You can find one bottle from among $1000$ with $10$ rats because there are $1000$ possible one element subsets and $2^{10} > 1000$. So you number the bottles in base $2$ and the rats from $0$ to $9$ and give rat $r$ a sample from each bottles with a $1$ bit in place $r$.
For one bad bottle out of $n$ you need $\lceil \log_2(n)\rceil$ rats.
To solve the $k$ bottle problem, number the $N ={{n}\choose{k}}$ possible subsets of bad bottles, count them in binary. You'll need $\lceil \log_2(N)\rceil$ bits, so that many rats.
Caveat. I'm pretty sure that will provide enough information to find the bottles, but I haven't thought through the proof in detail. If I'm wrong I'm sure someone here will catch my error.

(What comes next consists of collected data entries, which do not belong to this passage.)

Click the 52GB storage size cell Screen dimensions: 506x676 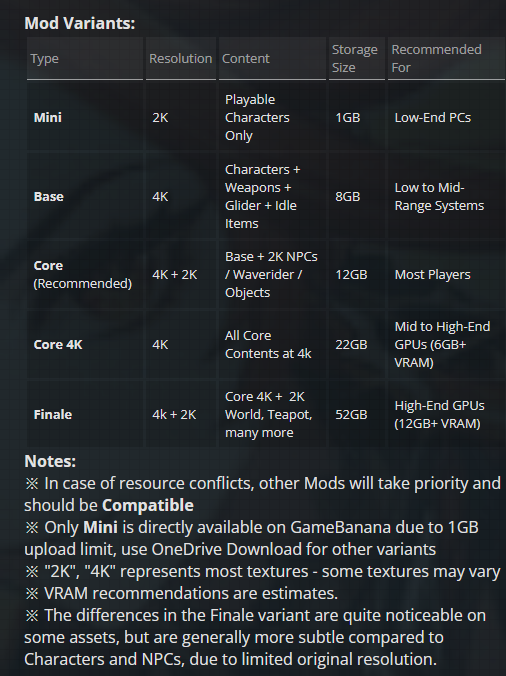click(351, 414)
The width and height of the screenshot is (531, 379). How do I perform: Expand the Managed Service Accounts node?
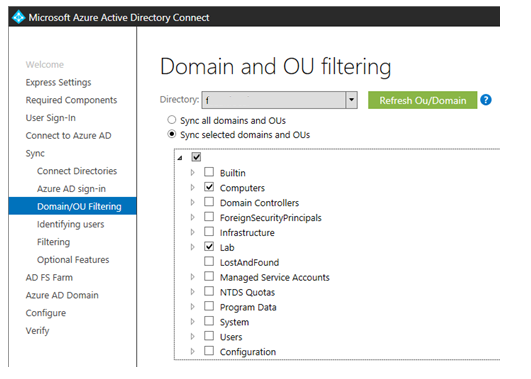click(193, 277)
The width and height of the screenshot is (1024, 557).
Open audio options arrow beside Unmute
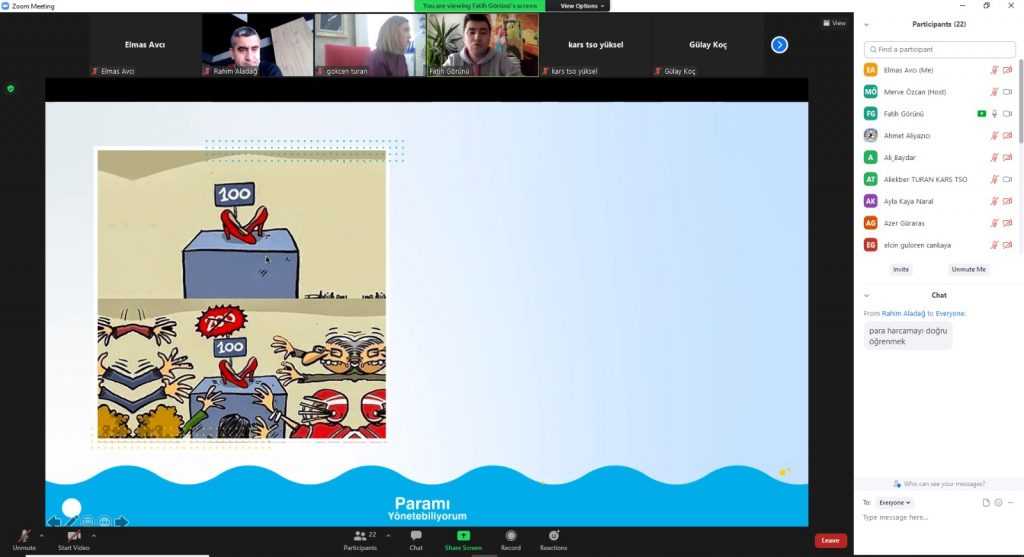tap(41, 535)

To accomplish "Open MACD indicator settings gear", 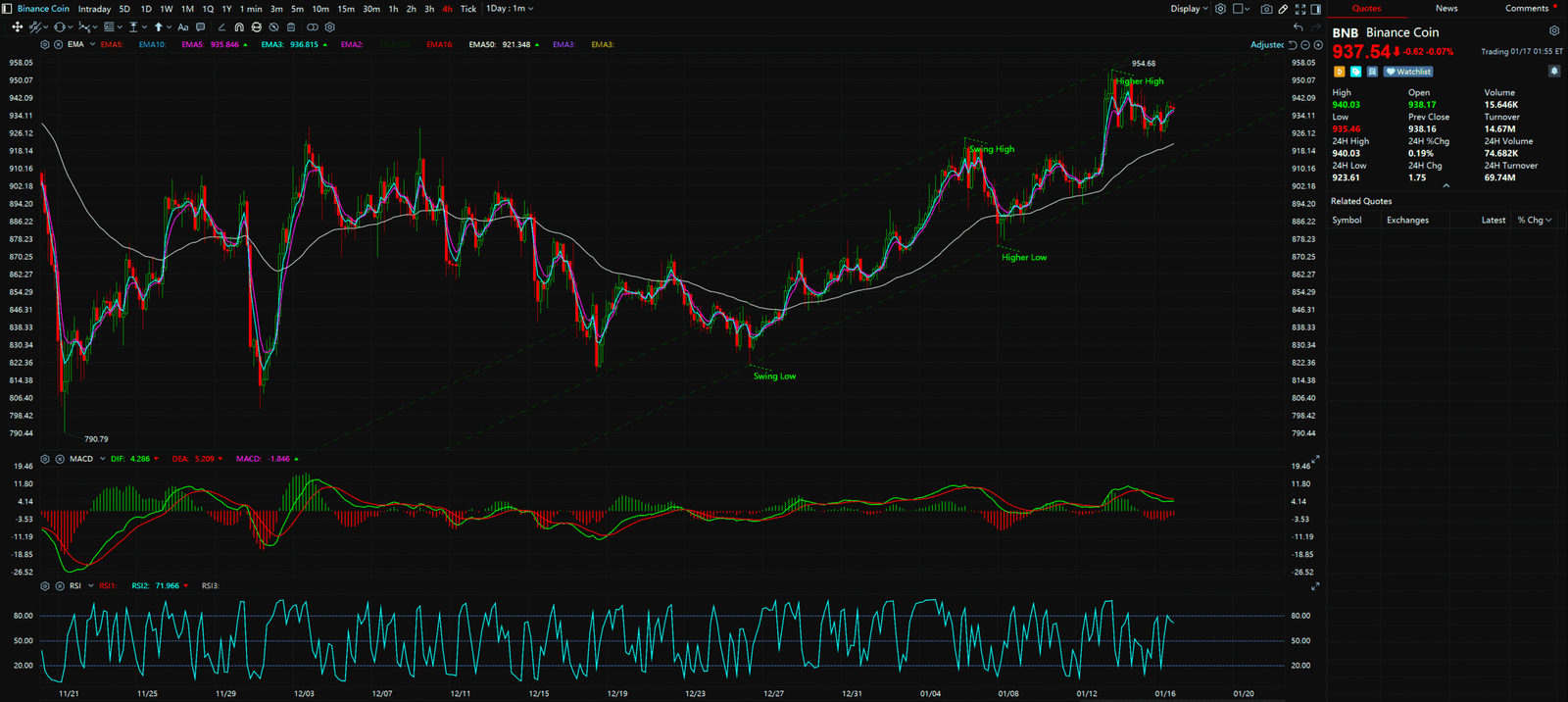I will (45, 459).
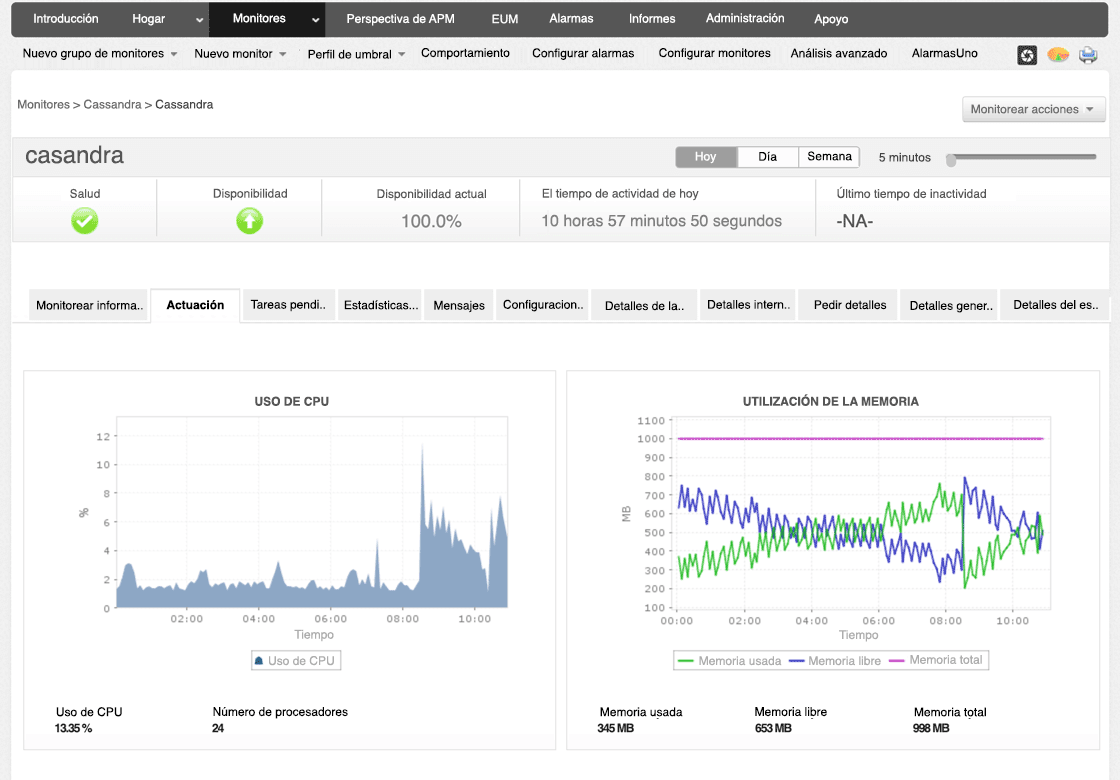Select the Semana time range button

pos(829,157)
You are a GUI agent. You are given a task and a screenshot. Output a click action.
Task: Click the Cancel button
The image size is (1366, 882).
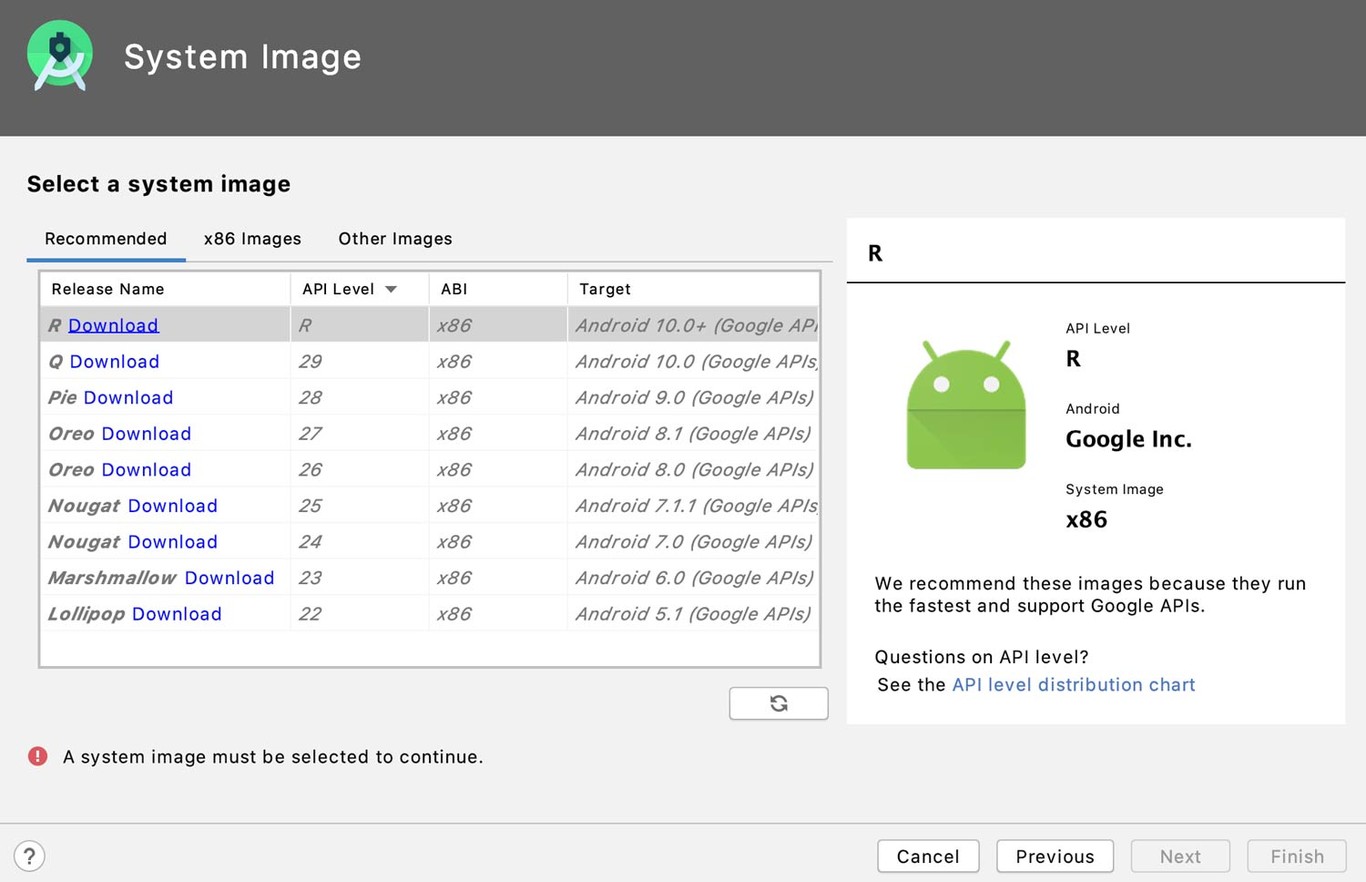pos(928,856)
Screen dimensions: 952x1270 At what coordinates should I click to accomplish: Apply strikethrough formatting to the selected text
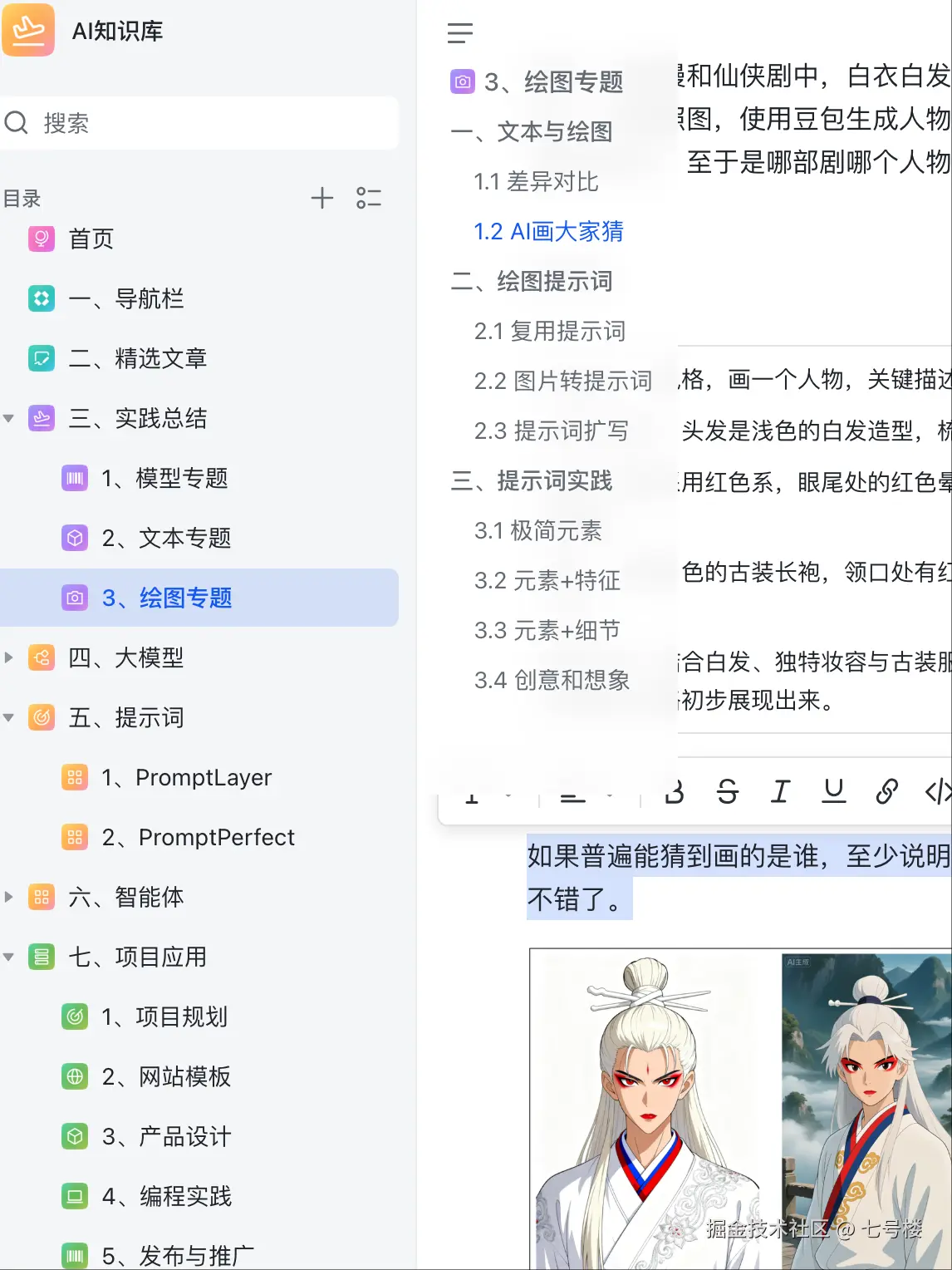click(727, 791)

Edit: Here's a reference from the OP's web page that points to a solution with fewer rats than mine. So I still think I have enough information, but perhaps too much.
https://mathoverflow.net/questions/59939/identifying-poisoned-wines
Edit (2): @Arby 's comments below prompted this second edit. I'm glad I was cautious making my naive claim. It's easy to show it's wrong. With $2$ bad bottles in $4$ I predicted $3$ rats could find the bad pair. If you write out my recipe for the $6$ possible pairs you'll find that all the rats die.
Finally, I'm surprised that the OP accepted this wrong answer given that his question linked to a correct one. At least I enjoyed solving the $1$ bottle puzzle, which I'd never seen.